------ EXTRACT ------

To conduct a perceptual image quality comparison using the SSIM, the original phantom was downscaled to match the size of the degraded image using 20 × 20 average block sampling. As the degraded image has undergone a translation in the scan direction, registration of the images was performed before computation of the SSIM (values between 0 and 1). This index, which compares the luminance, contrast and structure in the respective down-scaled phantom and degraded images, shows the poor image quality of the degraded image in Fig. 1, as evident from the low SSIM value of 0.572.

Modeled output and visualization of degraded phantom images

The modeling procedure illustrated in Fig. 1 was used to simulate LA-ICP-TOFMS maps for Mg (i = Mg-24) and Zn (i = Zn-66) in the phantom, with a maximum concentration C_Phant(i) of 500 μg g⁻¹. We selected SPR(i,F) profiles associated with fluences F of 0.49 and 4.9 J cm⁻² and generated virtual LA-ICP-TOFMS maps under four mapping conditions:

(a) Dosage D: 1; fluence F: 4.9 J cm⁻²; repetition rate RR: 100 Hz; lateral scan speed SS: 2000 μm s⁻¹.

(b) Dosage D: 10; fluence F: 4.9 J cm⁻²; repetition rate RR: 1000 Hz; lateral scan speed SS: 2000 μm s⁻¹.

(c) Dosage D: 10; fluence F: 0.49 J cm⁻²; repetition rate RR: 1000 Hz; lateral scan speed SS: 2000 μm s⁻¹.

(d) Dosage D: 10; fluence F: 0.49 J cm⁻²; repetition rate RR: 250 Hz; lateral scan speed SS: 500 μm s⁻¹.

Mg and Zn were chosen as model elements due to the experimentally confirmed difference in transport behavior (see Fig. S3†), exhibiting unimodal and bimodal transport, respectively. The behavior of other nuclides is very similar (SPR Profiles, ESI†). The actual impact on image degradation can be evaluated using the developed software (Image Quality, ESI†).

------ LISTED ENTRIES ------

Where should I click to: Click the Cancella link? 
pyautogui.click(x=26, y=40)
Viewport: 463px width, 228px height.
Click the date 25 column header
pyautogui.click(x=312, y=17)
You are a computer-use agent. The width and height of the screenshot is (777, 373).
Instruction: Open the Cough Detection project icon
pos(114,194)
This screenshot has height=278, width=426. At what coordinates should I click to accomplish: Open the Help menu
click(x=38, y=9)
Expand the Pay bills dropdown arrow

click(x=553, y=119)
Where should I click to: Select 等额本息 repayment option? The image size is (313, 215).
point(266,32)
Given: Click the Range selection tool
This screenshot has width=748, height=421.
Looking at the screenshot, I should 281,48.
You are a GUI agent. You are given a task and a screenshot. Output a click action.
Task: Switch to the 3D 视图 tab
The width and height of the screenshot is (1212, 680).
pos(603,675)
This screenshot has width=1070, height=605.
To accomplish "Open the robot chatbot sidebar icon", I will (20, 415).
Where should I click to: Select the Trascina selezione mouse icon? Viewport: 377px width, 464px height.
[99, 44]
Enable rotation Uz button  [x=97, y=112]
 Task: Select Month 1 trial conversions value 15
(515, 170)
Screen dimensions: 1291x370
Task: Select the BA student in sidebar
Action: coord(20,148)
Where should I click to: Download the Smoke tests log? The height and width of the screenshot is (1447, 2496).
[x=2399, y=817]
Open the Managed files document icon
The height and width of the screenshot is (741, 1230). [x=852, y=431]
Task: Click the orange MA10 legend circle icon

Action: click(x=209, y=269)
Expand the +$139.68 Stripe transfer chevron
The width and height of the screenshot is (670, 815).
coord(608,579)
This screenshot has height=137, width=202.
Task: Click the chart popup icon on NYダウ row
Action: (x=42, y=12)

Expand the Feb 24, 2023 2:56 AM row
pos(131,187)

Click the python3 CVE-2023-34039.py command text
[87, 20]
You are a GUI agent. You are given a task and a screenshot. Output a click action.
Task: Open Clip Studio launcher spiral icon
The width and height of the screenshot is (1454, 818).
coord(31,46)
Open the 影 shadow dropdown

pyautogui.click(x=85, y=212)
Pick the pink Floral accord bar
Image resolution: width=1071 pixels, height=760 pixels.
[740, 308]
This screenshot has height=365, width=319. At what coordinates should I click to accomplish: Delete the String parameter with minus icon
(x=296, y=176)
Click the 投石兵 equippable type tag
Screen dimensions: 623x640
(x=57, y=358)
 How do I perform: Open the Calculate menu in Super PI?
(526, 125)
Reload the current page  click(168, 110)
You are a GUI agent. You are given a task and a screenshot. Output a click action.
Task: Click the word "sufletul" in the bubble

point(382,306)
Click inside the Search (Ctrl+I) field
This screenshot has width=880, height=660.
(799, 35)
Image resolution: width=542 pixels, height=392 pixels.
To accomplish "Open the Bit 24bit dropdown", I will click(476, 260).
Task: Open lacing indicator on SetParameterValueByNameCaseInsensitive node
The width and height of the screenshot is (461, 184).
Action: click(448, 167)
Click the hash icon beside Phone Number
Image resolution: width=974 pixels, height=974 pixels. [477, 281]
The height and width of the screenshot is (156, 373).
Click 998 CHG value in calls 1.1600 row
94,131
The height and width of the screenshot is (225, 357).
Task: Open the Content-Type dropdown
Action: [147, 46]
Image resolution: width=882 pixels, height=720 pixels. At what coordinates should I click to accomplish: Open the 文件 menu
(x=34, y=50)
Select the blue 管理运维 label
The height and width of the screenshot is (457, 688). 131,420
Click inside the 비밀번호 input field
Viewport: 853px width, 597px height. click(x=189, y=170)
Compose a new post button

------

JOBS:
1. Reproduce the stretch from "(c) Dosage D: 10;" through "(Image Quality, ESI†)." in the passage on simulated LA-ICP-TOFMS mapping.
2. Write the next part of the passage on simulated LA-ICP-TOFMS mapping, beginning after its final sentence.

ANSWER LIST:
1.
(c) Dosage D: 10; fluence F: 0.49 J cm⁻²; repetition rate RR: 1000 Hz; lateral scan speed SS: 2000 μm s⁻¹.

(d) Dosage D: 10; fluence F: 0.49 J cm⁻²; repetition rate RR: 250 Hz; lateral scan speed SS: 500 μm s⁻¹.

Mg and Zn were chosen as model elements due to the experimentally confirmed difference in transport behavior (see Fig. S3†), exhibiting unimodal and bimodal transport, respectively. The behavior of other nuclides is very similar (SPR Profiles, ESI†). The actual impact on image degradation can be evaluated using the developed software (Image Quality, ESI†).

2.
Fig. 2A demonstrates that under spot-resolved single pulse mapping conditions, as in (a), a higher quality map was obtained for Mg compared to Zn. Despite similar sensitivities (11.7 and 11.3 counts in the Mg-24 and Zn-66 SPR(i,F) profiles, respectively), significant smear was introduced in the Zn map due to a bimodal washout process. Although noise levels were high in both maps, increasing the dosage to 10, as in (b), reduced noise significantly. This increased dosage led to lower noise and higher SSIM values for both nuclides. Nevertheless, blur persisted in the Zn map. To mitigate this, the fluence was lowered to 0.49 J cm⁻², as in (c), resulting in a significant reduction of the gaseous peak in the Zn-66 SPR profile compared to the fluence of 4.9 J cm⁻² (Fig. 2B). This indeed improved the image quality of the Zn map, while the image quality of the Mg map slightly decreased due to a lower signal intensity at this lower fluence. By further reducing the pixel acquisition rate to 25 pixels per second, achieved by lowering the lateral scan speed to 500 μm s⁻¹ and the repetition rate to 250 Hz, as in (d), the blur in the Zn map was almost completely eliminated, while the quality of the Mg map remained practically unchanged.

Fig. 2 Displayed are maps associated with virtual LA-ICP-TOFMS mapping of Mg-24 and Zn-66 in the phantom image under mapping conditions a, b, c, and d (A), along with SPR profiles for fluences of 0.49 and 4.9 J cm⁻² (B). The peaks around 15 and 60 ms are associated with the particulate and gaseous phase, respectively.

In Fig. 2, we merely scratched the surface in terms of identifying optimal conditions for the best possible image quality in the shortest mapping time. Given the impossibility of showcasing all potential maps under selectable conditions, the next section will delve deeper into using SSIM values for optimization of the image quality.

Prediction of image quality based on SSIM values

To identify the best LA-ICP-TOFMS operating conditions for achieving optimal image quality in the shortest mapping time, we conducted virtual mapping using the modeling approach and extracted SSIM values to evaluate similarity with the original, based on arbitrary but generally accepted metrics:

SSIM > 0.9 indicates excellent quality, 0.7 < SSIM < 0.9 is considered good, 0.5 < SSIM < 0.7 fair, and SSIM < 0.5 poor.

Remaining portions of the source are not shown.